To this end, more than 10 years after establishing CLASS, Bettoni acknowledged the need to step up her game, by reshuffling the services her consultancy provides, adding new areas that are in sync with today’s scenario. “The great change comes during the COVID-19 time as we had time to stop and think of a new project that will spearhead our growth in the next decade,” Bettoni commented. The new structure will kick off at the end of June.
Banking on CLASS’ successful “Material Hub” area dedicate to innovative and smart fabrics and yarns, Bettoni has encapsulated it into the “Smart Tools” section, which will provide resources for eco-friendly processes in the “Process x Progress” hub, which includes advice on new generation dyeing and finishing techniques, as well as machinery, such as Italy’s Santoni’s seamless knitting machine that avoids yarn waste; for the circular economy and upcycled fabrics in the “Back in the Loop” section, and for advanced communication tools with the “Future Devices” area, which includes for example a responsive digital technology implemented by Sense-immaterial Reality for CLASS’ iCatalog App, allowing to experience remotely the physical features of textiles, or WeArt, which is similarly focused on virtually providing a sense of the tactile characteristic of fabrics.
Firmly believing in the role of education, Bettoni said “the more a textile company is technologically advanced, the less it acknowledges the role of communication, believing that innovation is sufficient.
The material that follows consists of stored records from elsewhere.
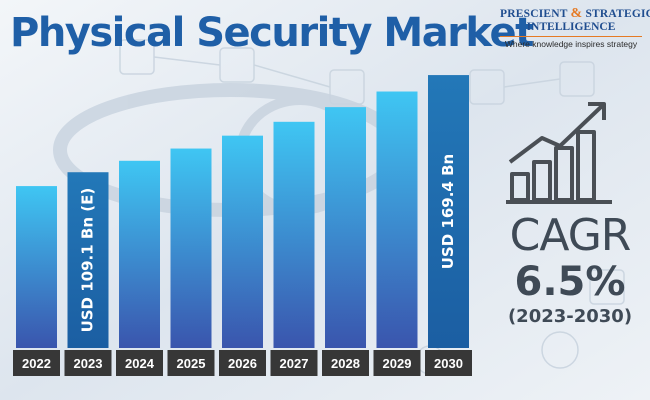 The image size is (650, 400). What do you see at coordinates (570, 282) in the screenshot?
I see `cagr-value: 6.5%` at bounding box center [570, 282].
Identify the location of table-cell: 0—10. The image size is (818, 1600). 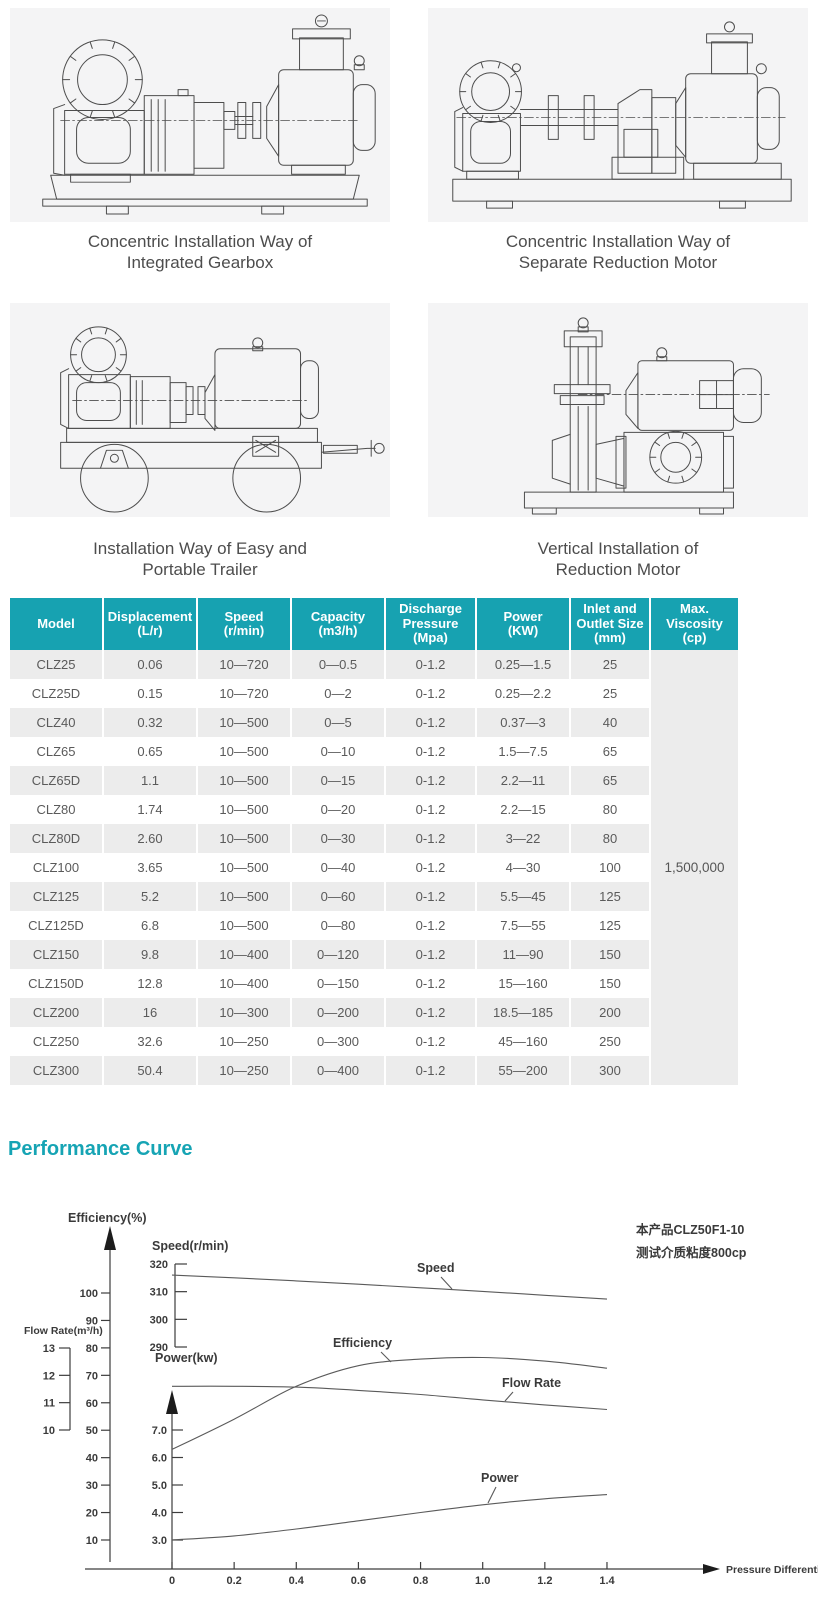
(338, 752).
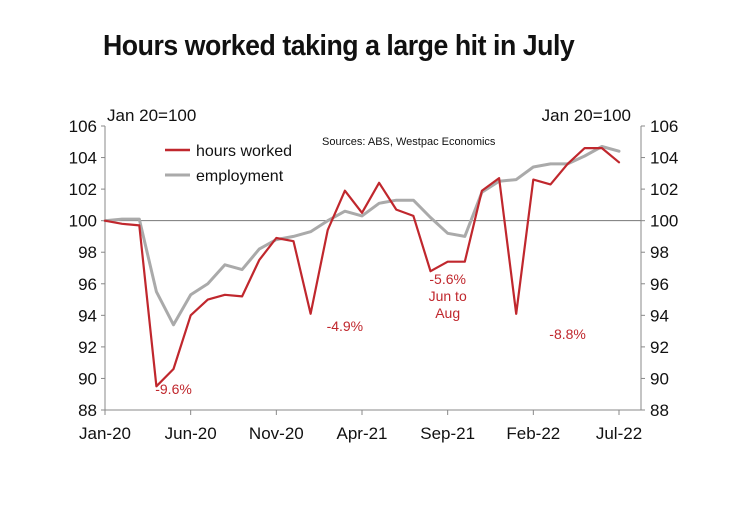 The width and height of the screenshot is (740, 512). What do you see at coordinates (152, 116) in the screenshot?
I see `left-axis-unit-label: Jan 20=100` at bounding box center [152, 116].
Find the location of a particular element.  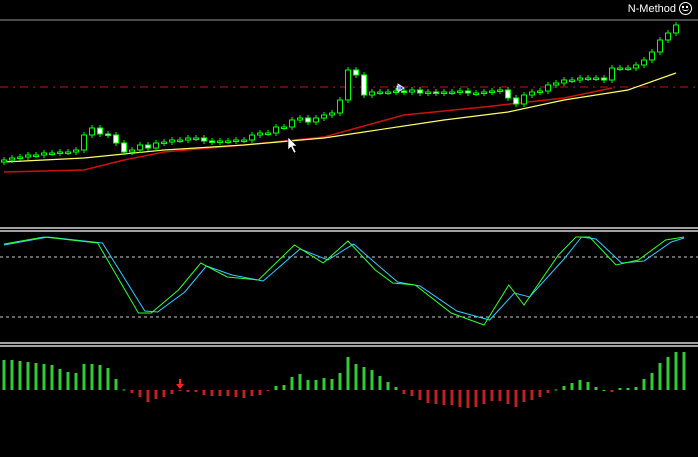

indicator-label: N-Method is located at coordinates (652, 9).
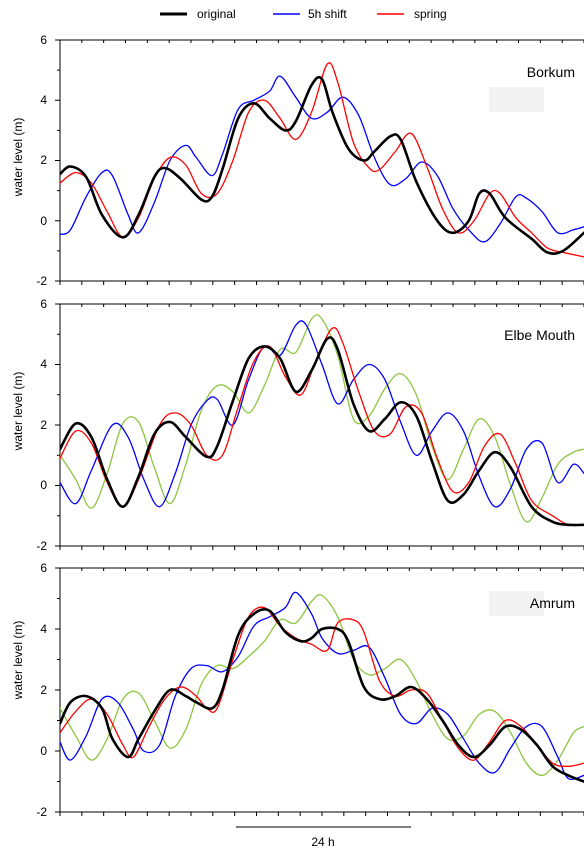 The image size is (584, 853). I want to click on y-ticks-elbe-mouth: 6 4 2 0 -2, so click(42, 425).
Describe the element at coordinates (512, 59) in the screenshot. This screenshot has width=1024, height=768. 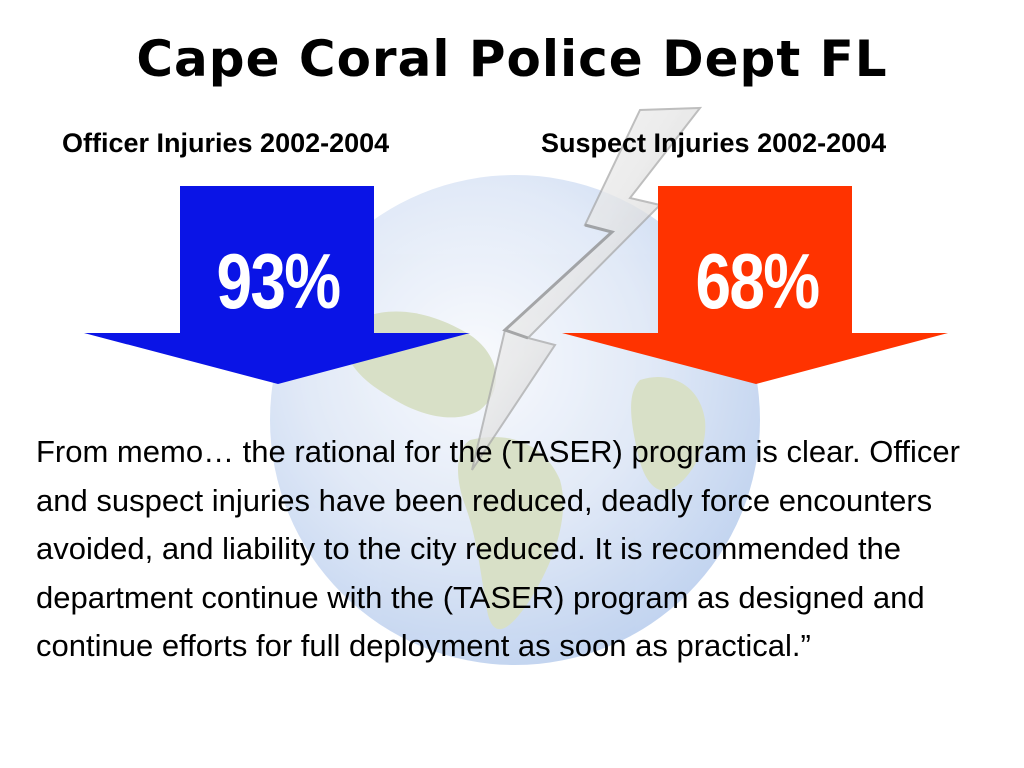
I see `page-title: Cape Coral Police Dept FL` at that location.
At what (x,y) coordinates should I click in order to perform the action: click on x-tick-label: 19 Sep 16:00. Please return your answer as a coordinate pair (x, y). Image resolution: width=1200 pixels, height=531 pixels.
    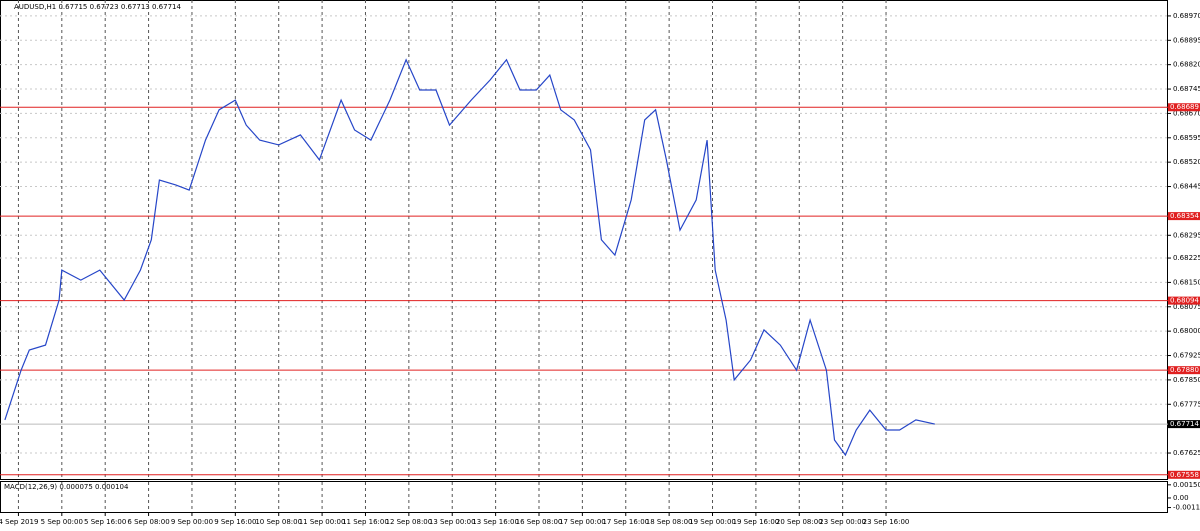
    Looking at the image, I should click on (756, 522).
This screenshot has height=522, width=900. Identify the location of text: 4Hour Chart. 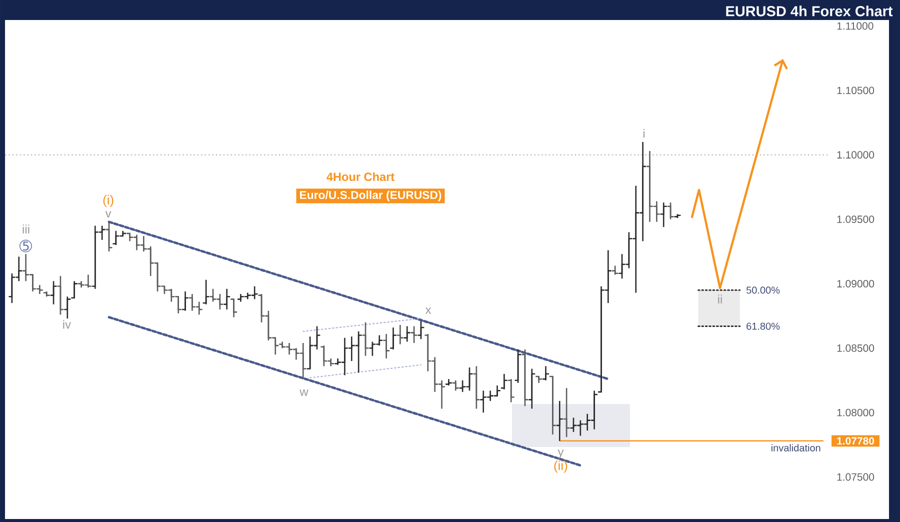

I think that small and medium-sized textile companies, but also bigger players, are really communicating sustainability in a conventional way without creating value because they share the same approach of fast fashion firms.”
To this end, CLASS will introduce the “Smart Academy” area, a program of events, tutorials, talks and masterclasses — each with a different target — aimed at propelling knowledge and sharing the best practices among industry leaders. Additionally, the “Smart Source” hub already introduced three years ago will represent a hybrid between the two former sections, encompassing a sample e-shop and an educational platform targeting fashion design students, designers and brands who will be granted access to information and to buy small amount of innovative fabrics, for which minimum quantities would be required otherwise.